Dataset entries:

- Opening Delimiter -

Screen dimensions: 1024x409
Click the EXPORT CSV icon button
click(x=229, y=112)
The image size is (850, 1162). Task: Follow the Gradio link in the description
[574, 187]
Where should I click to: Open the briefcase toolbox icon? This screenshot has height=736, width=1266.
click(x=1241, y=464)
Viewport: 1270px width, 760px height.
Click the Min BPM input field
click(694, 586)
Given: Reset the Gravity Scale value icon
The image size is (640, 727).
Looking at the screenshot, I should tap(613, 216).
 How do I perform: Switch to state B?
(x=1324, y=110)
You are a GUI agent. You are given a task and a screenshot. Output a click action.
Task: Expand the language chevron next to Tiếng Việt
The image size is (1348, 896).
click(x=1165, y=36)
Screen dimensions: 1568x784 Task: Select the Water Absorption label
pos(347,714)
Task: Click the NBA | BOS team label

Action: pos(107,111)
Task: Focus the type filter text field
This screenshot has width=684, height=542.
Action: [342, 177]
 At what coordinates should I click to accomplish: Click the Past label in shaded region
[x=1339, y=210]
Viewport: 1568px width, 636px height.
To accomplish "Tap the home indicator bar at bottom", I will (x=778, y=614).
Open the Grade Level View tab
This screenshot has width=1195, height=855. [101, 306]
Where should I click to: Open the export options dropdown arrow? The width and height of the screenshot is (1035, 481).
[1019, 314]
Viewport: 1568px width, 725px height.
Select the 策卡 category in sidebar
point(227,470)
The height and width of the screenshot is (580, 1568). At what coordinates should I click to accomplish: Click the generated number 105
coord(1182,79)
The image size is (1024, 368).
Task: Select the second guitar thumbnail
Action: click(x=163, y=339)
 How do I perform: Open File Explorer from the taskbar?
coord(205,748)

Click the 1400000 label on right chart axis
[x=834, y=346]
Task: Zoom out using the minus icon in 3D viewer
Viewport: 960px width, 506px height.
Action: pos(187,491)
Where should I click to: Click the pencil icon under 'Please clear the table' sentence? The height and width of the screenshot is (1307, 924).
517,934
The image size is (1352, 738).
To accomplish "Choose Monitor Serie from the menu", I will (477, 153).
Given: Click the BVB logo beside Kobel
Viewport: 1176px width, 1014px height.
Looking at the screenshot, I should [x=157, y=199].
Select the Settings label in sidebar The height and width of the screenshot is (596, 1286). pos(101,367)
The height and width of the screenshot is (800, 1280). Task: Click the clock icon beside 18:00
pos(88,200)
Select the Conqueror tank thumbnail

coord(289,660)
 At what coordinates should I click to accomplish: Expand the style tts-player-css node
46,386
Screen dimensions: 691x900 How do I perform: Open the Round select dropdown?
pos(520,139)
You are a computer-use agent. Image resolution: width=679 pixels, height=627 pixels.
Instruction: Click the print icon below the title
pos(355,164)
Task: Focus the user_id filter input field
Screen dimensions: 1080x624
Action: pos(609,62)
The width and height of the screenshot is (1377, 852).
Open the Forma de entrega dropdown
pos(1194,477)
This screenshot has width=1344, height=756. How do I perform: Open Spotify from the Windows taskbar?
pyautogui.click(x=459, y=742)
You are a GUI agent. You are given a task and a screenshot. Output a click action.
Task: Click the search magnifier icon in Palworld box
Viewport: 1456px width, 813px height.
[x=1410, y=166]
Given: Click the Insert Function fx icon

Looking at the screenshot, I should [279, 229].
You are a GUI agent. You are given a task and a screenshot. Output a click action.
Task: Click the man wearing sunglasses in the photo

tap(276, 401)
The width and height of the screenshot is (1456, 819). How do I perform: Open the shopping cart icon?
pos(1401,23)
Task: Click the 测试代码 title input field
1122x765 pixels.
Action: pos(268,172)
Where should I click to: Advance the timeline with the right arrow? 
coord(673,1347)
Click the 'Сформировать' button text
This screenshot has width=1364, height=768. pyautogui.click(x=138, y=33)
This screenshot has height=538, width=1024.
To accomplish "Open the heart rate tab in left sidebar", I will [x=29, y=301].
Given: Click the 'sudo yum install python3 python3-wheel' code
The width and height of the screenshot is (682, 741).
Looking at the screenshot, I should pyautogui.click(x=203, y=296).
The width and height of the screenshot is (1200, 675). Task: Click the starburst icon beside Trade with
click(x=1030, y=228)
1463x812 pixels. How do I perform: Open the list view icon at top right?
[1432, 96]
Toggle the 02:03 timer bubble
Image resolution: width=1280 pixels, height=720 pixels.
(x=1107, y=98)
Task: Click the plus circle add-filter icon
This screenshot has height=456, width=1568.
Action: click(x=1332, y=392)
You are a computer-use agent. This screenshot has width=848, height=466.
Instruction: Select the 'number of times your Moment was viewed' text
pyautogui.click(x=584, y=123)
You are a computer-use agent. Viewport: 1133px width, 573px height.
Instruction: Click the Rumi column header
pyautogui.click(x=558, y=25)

- Closing Delimiter -

→ **AIM OF THE EXERCISE**:
Retype the data in full and match it exactly.

→ **TASK RESULT**:
Screen dimensions: 1024x409
Click the EXPORT CSV icon button
click(x=229, y=112)
The image size is (850, 1162). Task: Follow the Gradio link in the description
[574, 187]
Where should I click to: Open the briefcase toolbox icon? This screenshot has height=736, width=1266.
click(x=1241, y=464)
Viewport: 1270px width, 760px height.
Click the Min BPM input field
click(694, 586)
Given: Reset the Gravity Scale value icon
The image size is (640, 727).
Looking at the screenshot, I should tap(613, 216).
 How do I perform: Switch to state B?
(x=1324, y=110)
You are a GUI agent. You are given a task and a screenshot. Output a click action.
Task: Expand the language chevron next to Tiếng Việt
The image size is (1348, 896).
click(x=1165, y=36)
Screen dimensions: 1568x784 Task: Select the Water Absorption label
pos(347,714)
Task: Click the NBA | BOS team label

Action: pos(107,111)
Task: Focus the type filter text field
This screenshot has width=684, height=542.
Action: [342, 177]
 At what coordinates should I click to accomplish: Click the Past label in shaded region
[x=1339, y=210]
Viewport: 1568px width, 636px height.
To accomplish "Tap the home indicator bar at bottom", I will (x=778, y=614).
Open the Grade Level View tab
This screenshot has width=1195, height=855. [101, 306]
Where should I click to: Open the export options dropdown arrow? The width and height of the screenshot is (1035, 481).
[1019, 314]
Viewport: 1568px width, 725px height.
Select the 策卡 category in sidebar
point(227,470)
The height and width of the screenshot is (580, 1568). At what coordinates should I click to accomplish: Click the generated number 105
coord(1182,79)
The image size is (1024, 368).
Task: Select the second guitar thumbnail
Action: click(x=163, y=339)
 How do I perform: Open File Explorer from the taskbar?
coord(205,748)

Click the 1400000 label on right chart axis
[x=834, y=346]
Task: Zoom out using the minus icon in 3D viewer
Viewport: 960px width, 506px height.
Action: pos(187,491)
Where should I click to: Click the pencil icon under 'Please clear the table' sentence? The height and width of the screenshot is (1307, 924).
517,934
The image size is (1352, 738).
To accomplish "Choose Monitor Serie from the menu", I will (477, 153).
Given: Click the BVB logo beside Kobel
Viewport: 1176px width, 1014px height.
Looking at the screenshot, I should [x=157, y=199].
Select the Settings label in sidebar The height and width of the screenshot is (596, 1286). pos(101,367)
The height and width of the screenshot is (800, 1280). Task: Click the clock icon beside 18:00
pos(88,200)
Select the Conqueror tank thumbnail

coord(289,660)
 At what coordinates should I click to accomplish: Expand the style tts-player-css node
46,386
Screen dimensions: 691x900 How do I perform: Open the Round select dropdown?
pos(520,139)
You are a computer-use agent. Image resolution: width=679 pixels, height=627 pixels.
Instruction: Click the print icon below the title
pos(355,164)
Task: Focus the user_id filter input field
Screen dimensions: 1080x624
Action: pos(609,62)
The width and height of the screenshot is (1377, 852).
Open the Forma de entrega dropdown
pos(1194,477)
This screenshot has width=1344, height=756. How do I perform: Open Spotify from the Windows taskbar?
pyautogui.click(x=459, y=742)
You are a GUI agent. You are given a task and a screenshot. Output a click action.
Task: Click the search magnifier icon in Palworld box
Viewport: 1456px width, 813px height.
[x=1410, y=166]
Given: Click the Insert Function fx icon

Looking at the screenshot, I should [279, 229].
You are a GUI agent. You are given a task and a screenshot. Output a click action.
Task: Click the man wearing sunglasses in the photo

tap(276, 401)
The width and height of the screenshot is (1456, 819). How do I perform: Open the shopping cart icon?
pos(1401,23)
Task: Click the 测试代码 title input field
1122x765 pixels.
Action: pos(268,172)
Where should I click to: Advance the timeline with the right arrow? 
coord(673,1347)
Click the 'Сформировать' button text
This screenshot has width=1364, height=768. pyautogui.click(x=138, y=33)
This screenshot has height=538, width=1024.
To accomplish "Open the heart rate tab in left sidebar", I will [x=29, y=301].
Given: Click the 'sudo yum install python3 python3-wheel' code
The width and height of the screenshot is (682, 741).
Looking at the screenshot, I should pyautogui.click(x=203, y=296).
The width and height of the screenshot is (1200, 675). Task: Click the starburst icon beside Trade with
click(x=1030, y=228)
1463x812 pixels. How do I perform: Open the list view icon at top right?
[1432, 96]
Toggle the 02:03 timer bubble
Image resolution: width=1280 pixels, height=720 pixels.
(x=1107, y=98)
Task: Click the plus circle add-filter icon
This screenshot has height=456, width=1568.
Action: click(x=1332, y=392)
You are a computer-use agent. This screenshot has width=848, height=466.
Instruction: Select the 'number of times your Moment was viewed' text
pyautogui.click(x=584, y=123)
You are a computer-use agent. Viewport: 1133px width, 573px height.
Instruction: Click the Rumi column header
pyautogui.click(x=558, y=25)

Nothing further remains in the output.